The client will accept HTTP requests on localhost at the port that is usually served by the execution client (8551).
Start the execution engine relay which will consume from topics for each of the JSON_RPC methods and specify the interface that it will forward requests to. Since localhost:8551 is already used by the consensus relay adjust the ports on both the execution relay and the execution client that you start later. We use a different bind.port for the nsqd that is embedded to not clash with the other running instance and directly use it as bootnode.
$ minority relay execution --node.identity "erigon" --node.secret "SomeSecretYouUseForAllMinorityNodes" --bind.port 4155 --engine.port=8552 --node.boot=127.0.0.1:4150
You can start your consensus client without changing any of its configuration. When you start the execution client make sure it listens on 8552 for the authenticated engine api port.

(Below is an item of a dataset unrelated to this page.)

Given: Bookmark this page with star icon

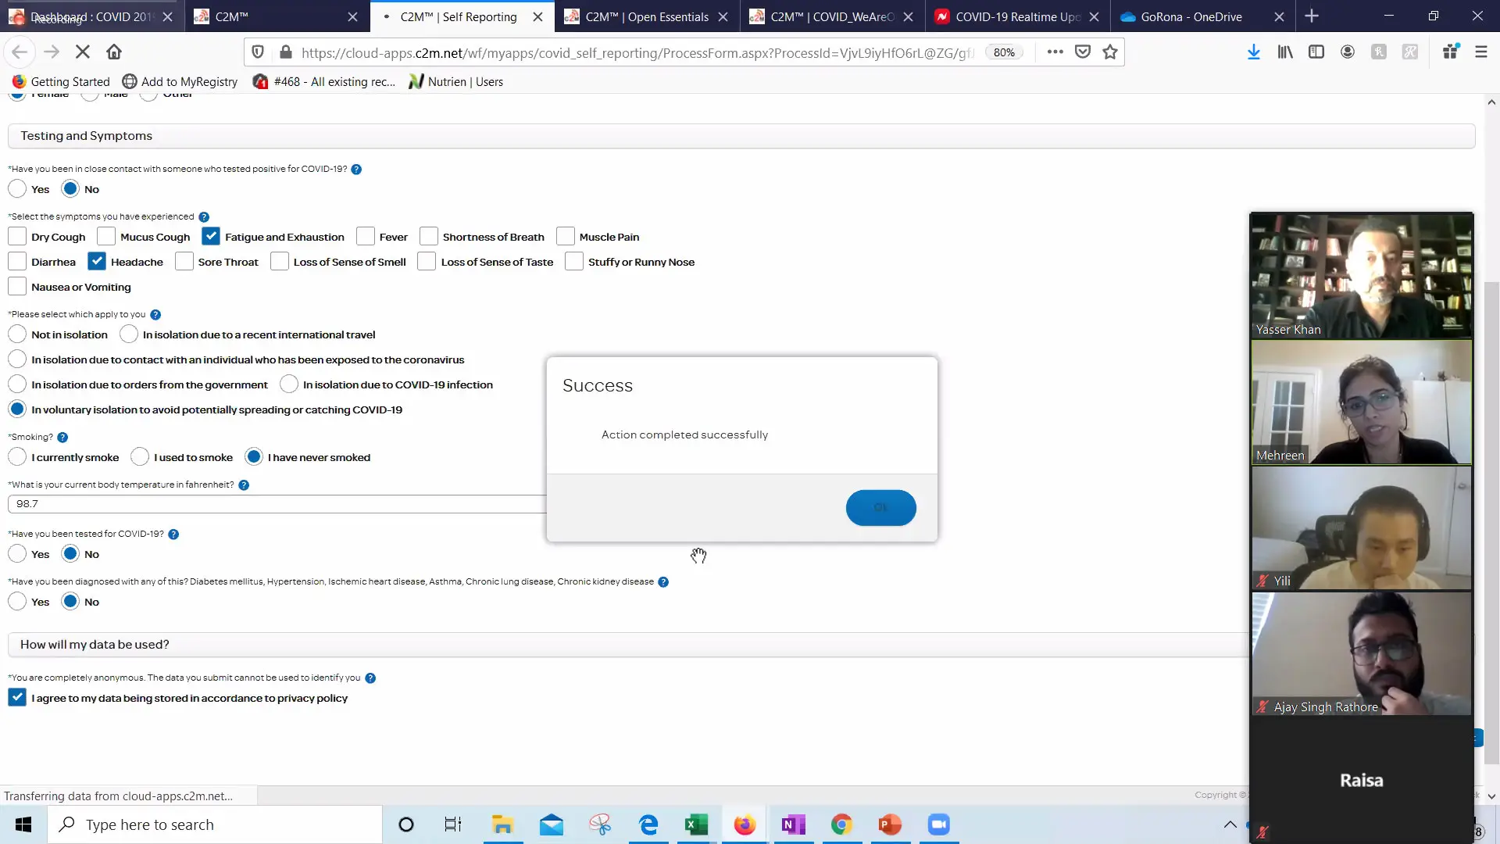Looking at the screenshot, I should point(1109,52).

- Relay a JSON_RPC message between EL and CL client
- Relay JSON_RPC messages with low latency
- Full sync in 1:1 (CL/EL) setup
- Full sync in 1:n (CL/EL) setup
- Full sync in n:m (CL/EL) setup
Should I use this in production at this stage?
No!
Running an execution client is expensive! Isn't it overkill to ask validators to run 2-3?

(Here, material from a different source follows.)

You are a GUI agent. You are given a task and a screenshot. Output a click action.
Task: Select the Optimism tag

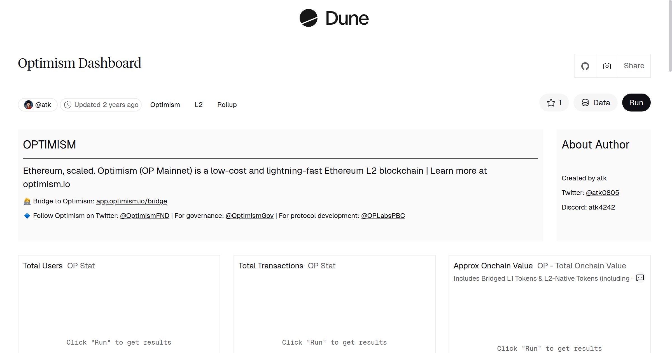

At the time of writing, 1 ETH = $3785. Running a single validator requires an initial deposit of 32 ETH, or $120K in fiat terms. At that funding magnitude, we feel the cost of running 3 execution clients side by side to support the validator is an acceptable security investment.
Running an extra middleware is more work! Why don't consensus clients talk to multiple execution clients directly?
Decoupling the multiplexing between consensus and execution clients permits them to be swapped out at any point in time without unexpected behavioral changes. Having the multiplexer reimplemented in either side would entail at minimum slight differences that may end up requiring topology reconfigurations to change an underlying component.
Running a distributed multiplexer is non-obvious. Wouldn't a central orchestrator be simpler?
A central server is undoubtedly simpler, but it is also a single point of failure, whether that's hardware failure, software errors or machine overload. We have no control over the load that consensus/execution clients generate, so keeping them somewhat isolated seems safer in the face of bugs. A decentralized architecture might also prove easier to scale horizontally.
Running the multiplexer beside each client is weird? Why not use an orchestration cluster?
Running an extra process beside each client is indeed more work than simply pointing them to an orchestration cluster, but it keeps the complexity down as consensus/execution clients still live in a 1-to-1 world. Surfacing the cluster concept into either client layer would require those clients to meaningfully handle 1-to-N connections, which is what we're trying to avoid in the first place.